Suboptimal Side Effect of Antibiotics Discovered by MIT Researchers

Although antibiotics can be life-saving and cure bacterial infections, detrimental side effects such as simultaneously killing the “good bacteria” that populate the gut microbiome, and disabling effects on tendons, muscles, joints, nerves and the central nervous system can occur, adding further support for the call for appropriate antibiotic use. Now, researchers on a new study have added even more unwanted effects to the list: reducing bacterial susceptibility to antibiotics and the functional benefit of the immune cells.
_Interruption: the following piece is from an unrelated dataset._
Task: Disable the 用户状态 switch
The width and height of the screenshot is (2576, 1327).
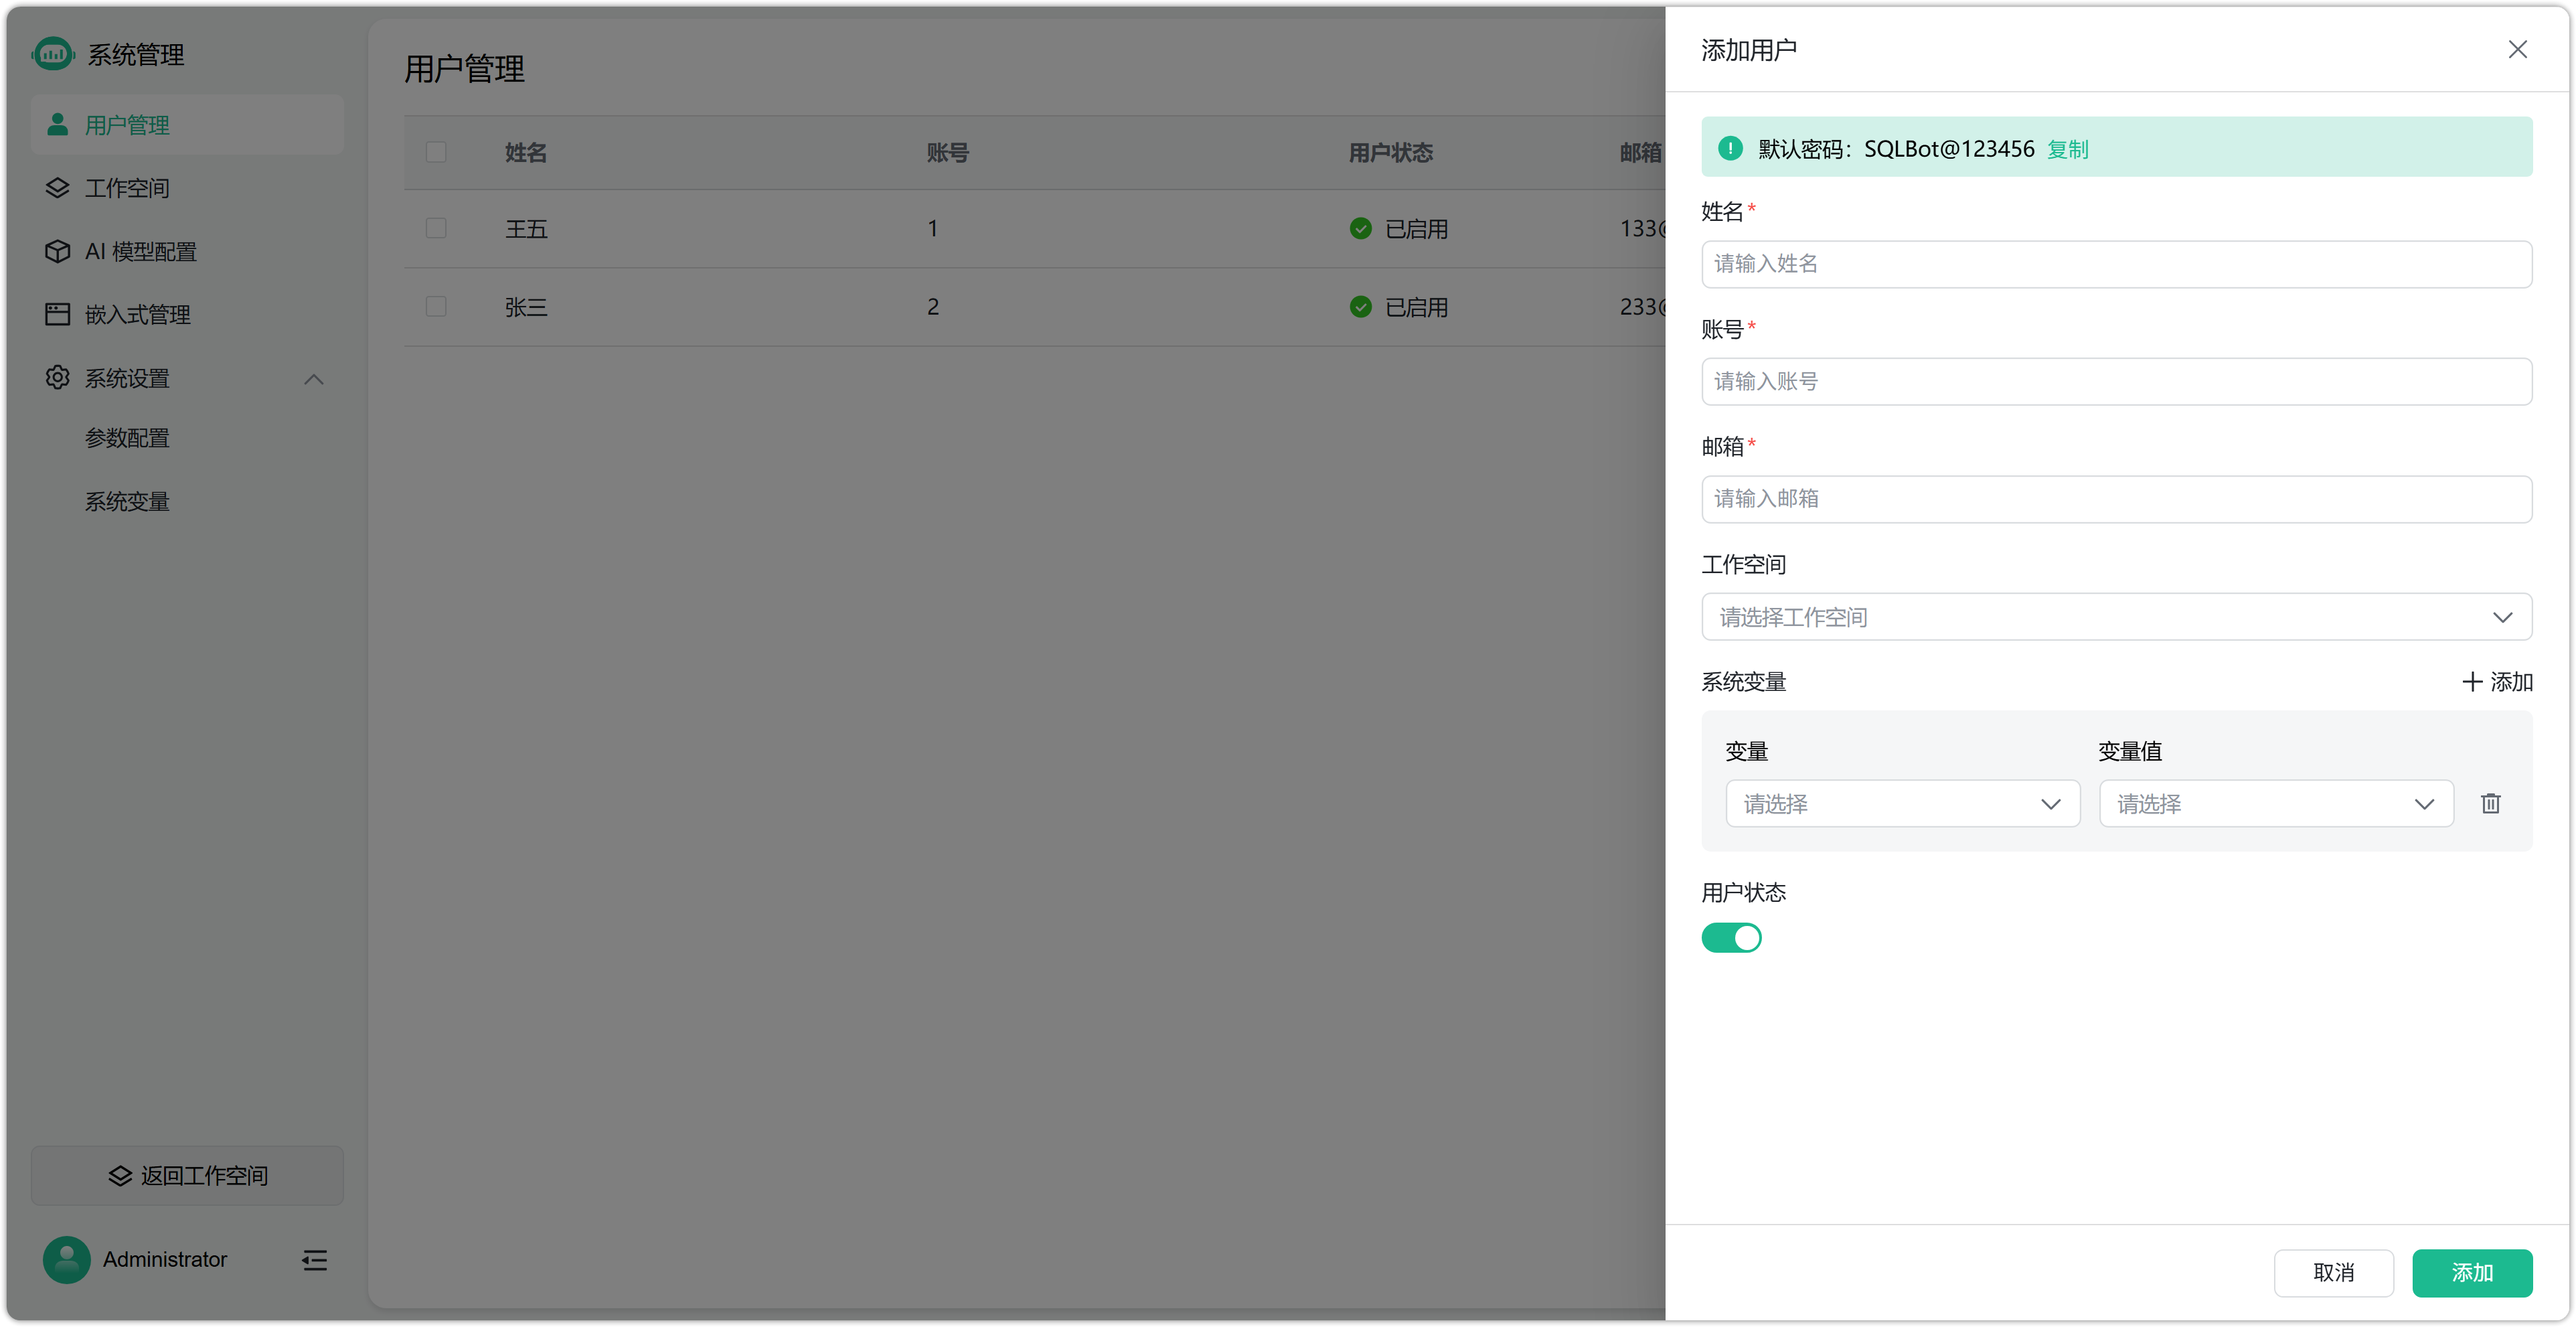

The World Health Organization (WHO) states that “antibiotic resistance is one of the biggest threats to global health, food security, and development today.” As the threat of resistance continues to grow, it is imperative that health care professionals understand how these life-savings drugs impact not only the world around us, but also the human microbiome. To this end, James Collins, PhD—member at the Broad Institute of MIT, professor at MIT, and core faculty member at the Wyss Institute—Jason Yang, PhD— postdoctoral scholar at the Broad Institute and MIT—and colleagues sought to determine if, “antibiotic treatment might further alter the infection microenvironment in ways that impact bacteria and immune cells,” according to a press release on the study which is published in Cell Host & Microbe.

For the study, the team quantified the biochemical changes seen in Escherichia coli (E. coli) -infected mice that were treated with a humanized dose of ciprofloxacin. The authors found that, “the antibiotic treatment elicited systemic changes in metabolites—not by influencing the microbiome, but by acting directly on the mouse tissues,” according to the press release. In fact, they determined that the metabolites made the bacteria more resistant to the antibiotic. In addition, according to the release, “antibiotic exposure also impaired immune function by inhibiting respiratory activity in immune cells: Macrophages treated with ciprofloxacin were less able to engulf and kill E. coli bacteria.”

Speaking on these findings in the release, Dr. Collins is quoted as saying, “You generally assume that antibiotics will significantly impact the bacterial cells, and yet here they seem to be triggering responses in mammalian cells. The drugs are producing changes that are actually counterproductive to the treatment effort. They reduce the bacterial susceptibility to antibiotics, and the drugs themselves reduce the functional benefit of the immune cells.”

According to the authors, the results of this study draw attention to antibiotics’ ability to modulate the immune system and highlight “the importance of the metabolic microenvironment in resolving an infection.” Indeed, Dr. Yang was quoted as saying, “Aspects of this work indicate that biochemical diversity could be a driver of different drug treatment outcomes. If we have a better understanding of the specific effects that antibiotics can have on different cells, that may help us make decisions about how to better treat infection.”

The authors acknowledge that more follow-up research involving additional animal studies, a broader range of antibiotics, and measurement of metabolites in human patients on antibiotics is needed to extrapolate these findings to human health outcomes.